Medical Informatics (MIC) announced the FDA approval for sale in the US, the company’s product Sickbay Clinical Platform and three applications: Patient Monitor, Patient Alarm Data and Alarm Analytics Dashboard.

The products have FDA 510(k) clearance, which classifies them as Class II medical devices developed for clinical use.

"FDA clearance of our Sickbay Clinical Platform and the first series of applications is a significant achievement for our team.

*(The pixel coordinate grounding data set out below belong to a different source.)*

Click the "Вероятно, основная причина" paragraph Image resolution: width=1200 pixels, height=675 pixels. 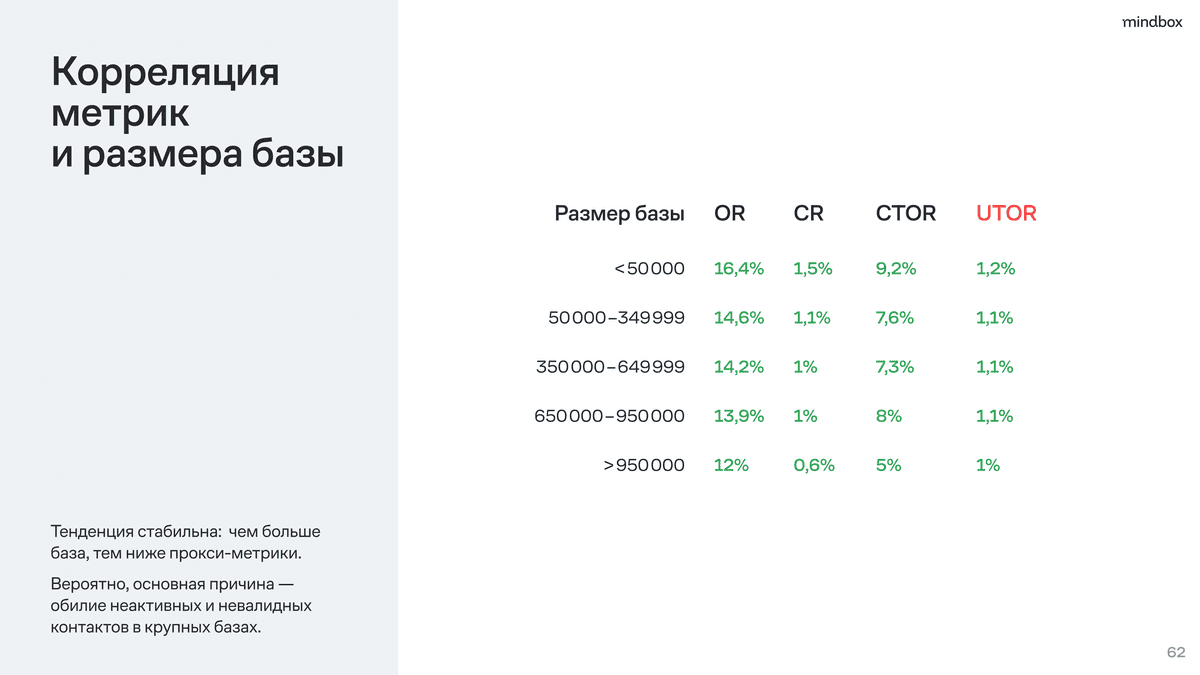click(181, 605)
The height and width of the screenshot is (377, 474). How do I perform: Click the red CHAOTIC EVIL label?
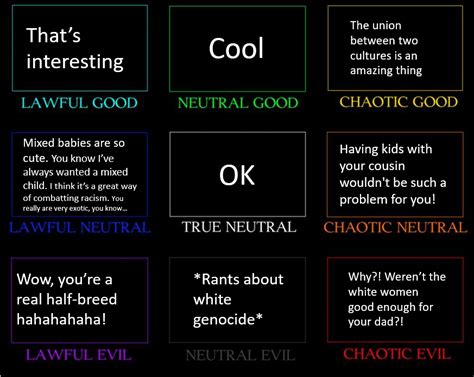click(397, 354)
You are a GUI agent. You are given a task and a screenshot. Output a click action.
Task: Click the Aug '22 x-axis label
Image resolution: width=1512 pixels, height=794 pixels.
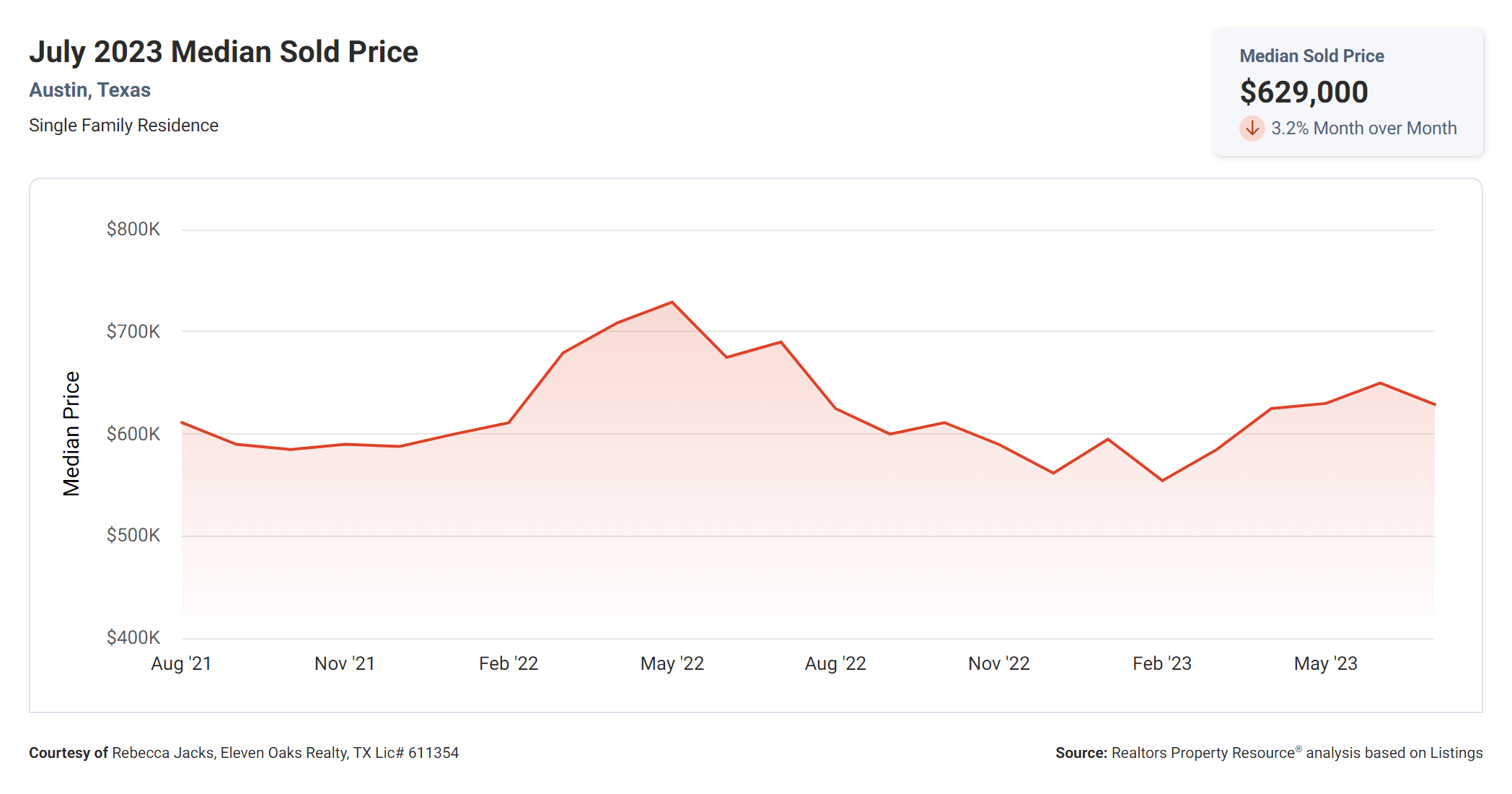[835, 663]
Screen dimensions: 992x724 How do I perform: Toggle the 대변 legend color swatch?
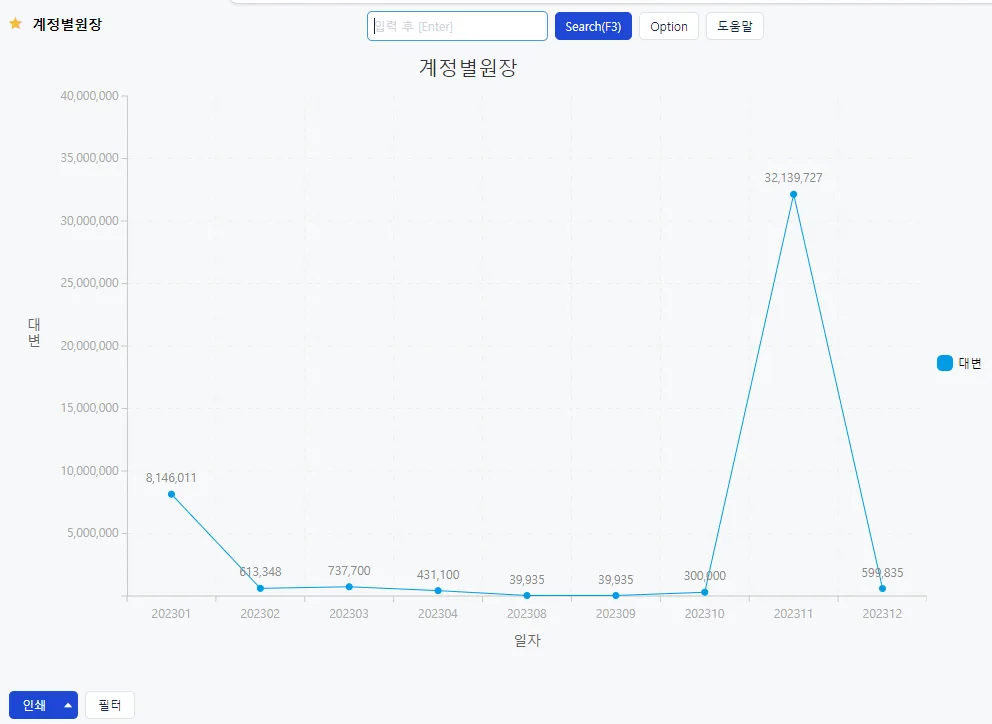pyautogui.click(x=945, y=363)
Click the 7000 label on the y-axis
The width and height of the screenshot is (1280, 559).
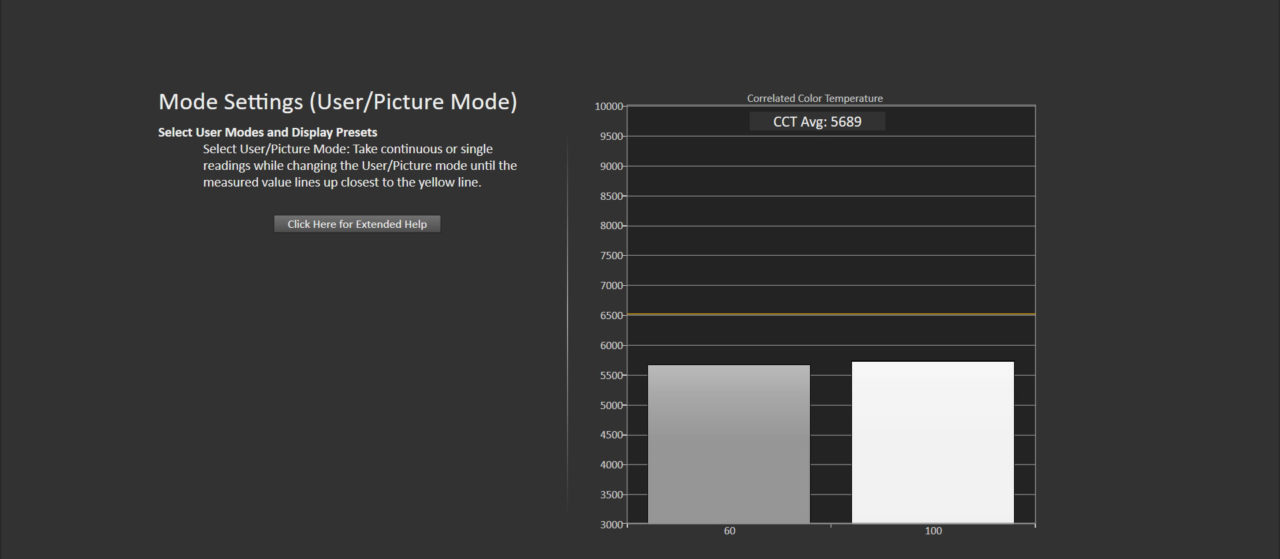pyautogui.click(x=610, y=286)
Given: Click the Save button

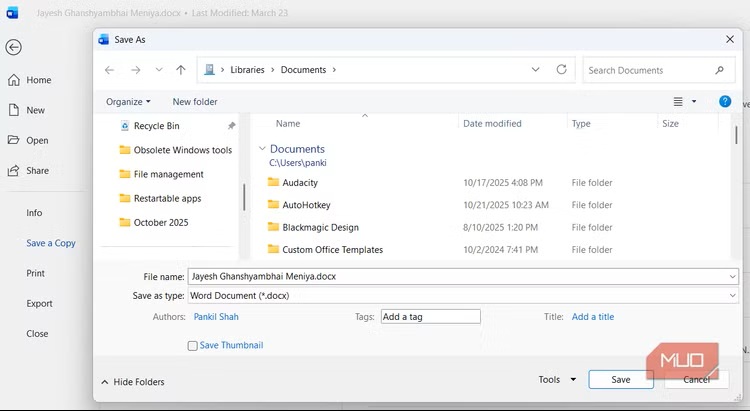Looking at the screenshot, I should [x=620, y=380].
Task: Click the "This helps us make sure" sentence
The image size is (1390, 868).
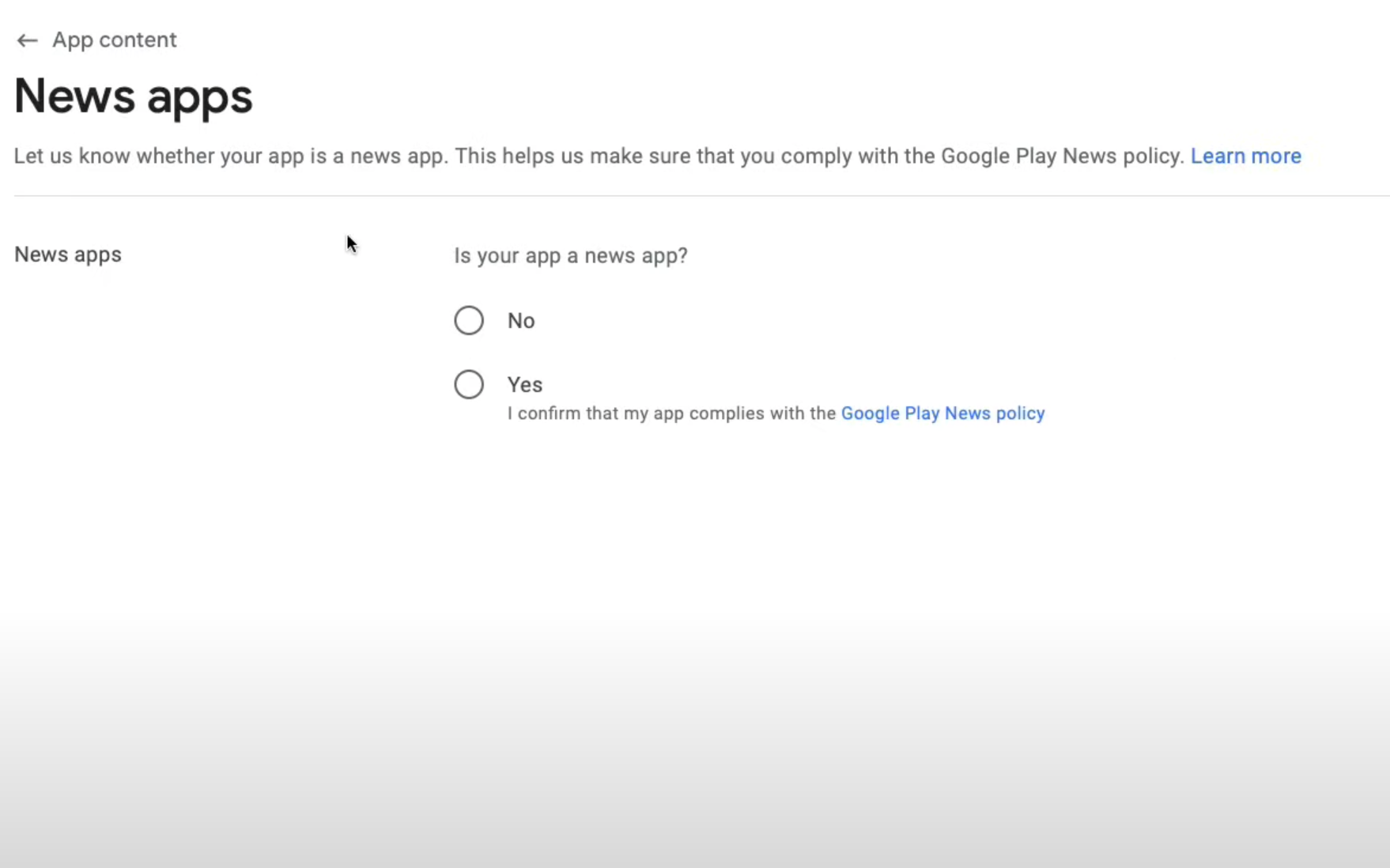Action: click(818, 156)
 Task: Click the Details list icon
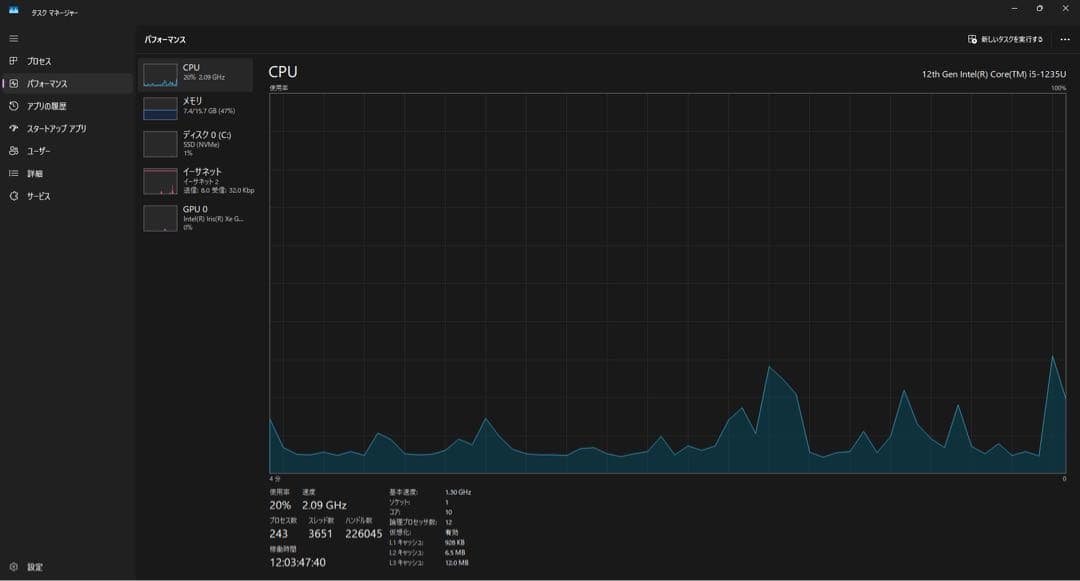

This step forward validates our vision of helping transition data into action for stakeholders across an organization – making sure the right information gets to the right person at the right time," says Emma Fauss, CEO.

MIC focuses on clinical data transformation to provide actionable information to clinicians for improved quality of care.

At the core of MIC’s technology and services is the Sickbay Clinical Platform, which serves as a data collection, aggregation and transformation engine. Applications run on the Sickbay Platform and provide patient-specific analytics in near real-time to clinicians through a secure web-browser interface.

The Patient Monitoring application re-displays, in near real-time, signals from a patient’s bedside monitor and devices in a web-browser for remote viewing in clinical environments. Because the application is web-based, it allows integration with other third party technologies for the display of physiological data with other relevant patient information.

Alarm Management Dashboards provide up-to-date surveillance of the alarm environment and allow clients to track changes in alarms as improvements are made. Advanced alarm analytics are also calculated and displayed through the web-based interface. Examples of analytics include time-in-alarm and time-in-alarm-flood.

The Patient Alarm Data application provides intelligent analytics and alarm summaries for individual patients to clinicians. This information is utilized to establish a patient baseline and set appropriate alarm limits that are tailored for each individual patient.